#### What the exercise asks:
Convert the listing into a two-column CSV with the headers command and location, starting at the beginning of the listing and ending at the line that contains "(x=458, y=207)". Each text and its answer form one row, with each value in a single quoted field and any line breaks replaced by spaces.

--- Provided data ---

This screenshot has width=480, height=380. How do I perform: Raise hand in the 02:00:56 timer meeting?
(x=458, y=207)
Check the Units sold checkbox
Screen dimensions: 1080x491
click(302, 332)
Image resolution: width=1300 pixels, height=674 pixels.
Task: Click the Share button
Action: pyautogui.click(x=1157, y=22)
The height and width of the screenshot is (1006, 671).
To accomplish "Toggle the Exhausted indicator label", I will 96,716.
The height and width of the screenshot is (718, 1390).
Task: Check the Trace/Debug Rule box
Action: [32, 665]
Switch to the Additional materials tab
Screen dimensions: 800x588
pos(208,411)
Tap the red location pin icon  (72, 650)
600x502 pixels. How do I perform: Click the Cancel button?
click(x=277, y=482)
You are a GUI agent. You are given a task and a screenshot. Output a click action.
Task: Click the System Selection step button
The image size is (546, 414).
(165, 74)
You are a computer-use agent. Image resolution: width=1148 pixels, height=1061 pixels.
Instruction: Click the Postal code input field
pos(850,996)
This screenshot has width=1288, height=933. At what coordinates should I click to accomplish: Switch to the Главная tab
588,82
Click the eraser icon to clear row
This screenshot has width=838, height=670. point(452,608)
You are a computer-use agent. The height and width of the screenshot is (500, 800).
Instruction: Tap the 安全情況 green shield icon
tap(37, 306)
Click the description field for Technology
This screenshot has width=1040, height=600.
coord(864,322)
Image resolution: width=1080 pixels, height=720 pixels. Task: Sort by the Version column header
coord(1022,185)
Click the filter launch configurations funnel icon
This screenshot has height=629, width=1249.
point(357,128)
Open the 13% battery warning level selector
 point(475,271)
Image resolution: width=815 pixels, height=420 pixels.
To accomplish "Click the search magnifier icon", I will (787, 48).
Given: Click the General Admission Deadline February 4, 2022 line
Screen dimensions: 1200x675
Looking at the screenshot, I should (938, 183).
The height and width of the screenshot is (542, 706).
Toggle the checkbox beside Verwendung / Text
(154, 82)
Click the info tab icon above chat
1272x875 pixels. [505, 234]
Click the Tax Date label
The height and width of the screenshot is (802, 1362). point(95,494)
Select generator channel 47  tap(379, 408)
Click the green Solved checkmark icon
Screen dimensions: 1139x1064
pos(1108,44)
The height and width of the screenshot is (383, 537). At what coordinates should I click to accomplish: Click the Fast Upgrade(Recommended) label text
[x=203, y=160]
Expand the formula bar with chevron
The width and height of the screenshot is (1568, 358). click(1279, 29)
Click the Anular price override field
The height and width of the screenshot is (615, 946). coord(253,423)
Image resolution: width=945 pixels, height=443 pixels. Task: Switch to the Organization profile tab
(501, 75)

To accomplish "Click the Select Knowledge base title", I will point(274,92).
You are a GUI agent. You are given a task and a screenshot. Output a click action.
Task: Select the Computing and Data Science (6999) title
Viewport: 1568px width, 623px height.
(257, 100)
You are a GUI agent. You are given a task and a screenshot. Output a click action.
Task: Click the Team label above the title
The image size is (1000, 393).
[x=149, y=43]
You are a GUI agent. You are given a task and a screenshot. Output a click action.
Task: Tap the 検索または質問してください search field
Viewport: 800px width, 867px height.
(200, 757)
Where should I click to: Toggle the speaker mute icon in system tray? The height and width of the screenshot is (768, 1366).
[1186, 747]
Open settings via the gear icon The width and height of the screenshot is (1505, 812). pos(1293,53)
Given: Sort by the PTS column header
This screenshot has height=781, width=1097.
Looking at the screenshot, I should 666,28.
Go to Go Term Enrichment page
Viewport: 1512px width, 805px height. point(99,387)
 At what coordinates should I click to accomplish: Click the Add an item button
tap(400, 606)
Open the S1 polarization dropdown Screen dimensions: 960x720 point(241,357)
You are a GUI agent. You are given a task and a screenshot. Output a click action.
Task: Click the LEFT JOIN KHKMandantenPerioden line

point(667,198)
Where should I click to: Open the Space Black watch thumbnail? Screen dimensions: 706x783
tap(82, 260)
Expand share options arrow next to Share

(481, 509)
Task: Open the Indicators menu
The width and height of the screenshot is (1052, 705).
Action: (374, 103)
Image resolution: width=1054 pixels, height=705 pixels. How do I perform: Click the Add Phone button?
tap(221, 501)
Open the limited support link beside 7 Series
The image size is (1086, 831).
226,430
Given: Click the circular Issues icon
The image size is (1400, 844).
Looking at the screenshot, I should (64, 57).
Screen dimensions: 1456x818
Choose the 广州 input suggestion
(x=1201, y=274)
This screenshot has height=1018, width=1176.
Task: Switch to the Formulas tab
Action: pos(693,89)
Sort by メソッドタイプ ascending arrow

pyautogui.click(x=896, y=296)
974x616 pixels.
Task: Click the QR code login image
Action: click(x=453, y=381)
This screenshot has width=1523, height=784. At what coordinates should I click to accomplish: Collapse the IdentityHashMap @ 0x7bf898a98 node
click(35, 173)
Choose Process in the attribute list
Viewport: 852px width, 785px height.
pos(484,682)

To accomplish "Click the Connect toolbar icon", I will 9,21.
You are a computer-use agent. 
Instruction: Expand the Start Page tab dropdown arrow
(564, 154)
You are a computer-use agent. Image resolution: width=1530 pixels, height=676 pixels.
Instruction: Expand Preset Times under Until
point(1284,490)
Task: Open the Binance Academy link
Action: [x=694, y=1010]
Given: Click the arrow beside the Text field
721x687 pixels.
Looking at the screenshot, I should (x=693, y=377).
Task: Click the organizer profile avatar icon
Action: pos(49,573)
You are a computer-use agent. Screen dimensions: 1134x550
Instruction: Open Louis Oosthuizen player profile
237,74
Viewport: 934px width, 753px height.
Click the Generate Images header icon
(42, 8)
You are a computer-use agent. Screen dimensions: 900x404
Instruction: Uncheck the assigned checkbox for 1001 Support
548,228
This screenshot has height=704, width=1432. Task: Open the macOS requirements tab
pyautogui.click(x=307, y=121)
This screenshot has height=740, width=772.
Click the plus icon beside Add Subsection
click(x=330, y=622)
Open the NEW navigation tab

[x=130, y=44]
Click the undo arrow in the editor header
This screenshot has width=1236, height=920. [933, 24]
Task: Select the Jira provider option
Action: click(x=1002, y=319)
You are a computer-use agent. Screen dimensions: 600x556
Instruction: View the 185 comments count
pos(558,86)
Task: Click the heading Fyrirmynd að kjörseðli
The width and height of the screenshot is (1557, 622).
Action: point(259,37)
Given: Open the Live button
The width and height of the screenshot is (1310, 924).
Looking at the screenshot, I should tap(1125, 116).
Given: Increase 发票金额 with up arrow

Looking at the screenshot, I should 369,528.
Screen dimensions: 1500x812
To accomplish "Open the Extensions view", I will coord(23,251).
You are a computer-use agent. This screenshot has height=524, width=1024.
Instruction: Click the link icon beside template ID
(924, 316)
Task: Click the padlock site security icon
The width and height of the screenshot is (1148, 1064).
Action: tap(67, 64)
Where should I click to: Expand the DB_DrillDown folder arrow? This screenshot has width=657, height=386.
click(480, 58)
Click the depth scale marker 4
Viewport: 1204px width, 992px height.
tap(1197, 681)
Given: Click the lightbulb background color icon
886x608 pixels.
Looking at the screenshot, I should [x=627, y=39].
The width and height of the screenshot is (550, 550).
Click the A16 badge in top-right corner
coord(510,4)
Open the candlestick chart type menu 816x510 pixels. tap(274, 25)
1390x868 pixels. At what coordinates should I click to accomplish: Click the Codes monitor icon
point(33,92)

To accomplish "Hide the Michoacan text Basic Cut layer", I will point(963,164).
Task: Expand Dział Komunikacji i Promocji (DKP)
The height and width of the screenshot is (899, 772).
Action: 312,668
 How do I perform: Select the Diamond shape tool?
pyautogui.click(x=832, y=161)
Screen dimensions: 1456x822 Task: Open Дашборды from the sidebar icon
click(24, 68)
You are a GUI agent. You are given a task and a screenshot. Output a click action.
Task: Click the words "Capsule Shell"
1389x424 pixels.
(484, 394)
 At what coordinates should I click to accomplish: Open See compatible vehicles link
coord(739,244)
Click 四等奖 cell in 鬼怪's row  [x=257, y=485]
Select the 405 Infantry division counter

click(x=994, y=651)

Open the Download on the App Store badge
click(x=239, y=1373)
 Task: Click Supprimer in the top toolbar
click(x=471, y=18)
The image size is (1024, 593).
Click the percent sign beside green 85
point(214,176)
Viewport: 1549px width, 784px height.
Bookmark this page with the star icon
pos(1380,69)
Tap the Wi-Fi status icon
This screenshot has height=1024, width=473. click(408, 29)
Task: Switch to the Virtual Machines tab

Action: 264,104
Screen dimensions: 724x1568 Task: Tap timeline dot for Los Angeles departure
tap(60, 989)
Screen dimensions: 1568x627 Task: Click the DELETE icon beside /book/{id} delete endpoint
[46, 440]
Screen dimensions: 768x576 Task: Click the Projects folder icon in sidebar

---

#### Solution for this problem:
command,location
"This screenshot has width=480, height=380. How do I perform: Raise hand in the 02:00:56 timer meeting?","(x=458, y=207)"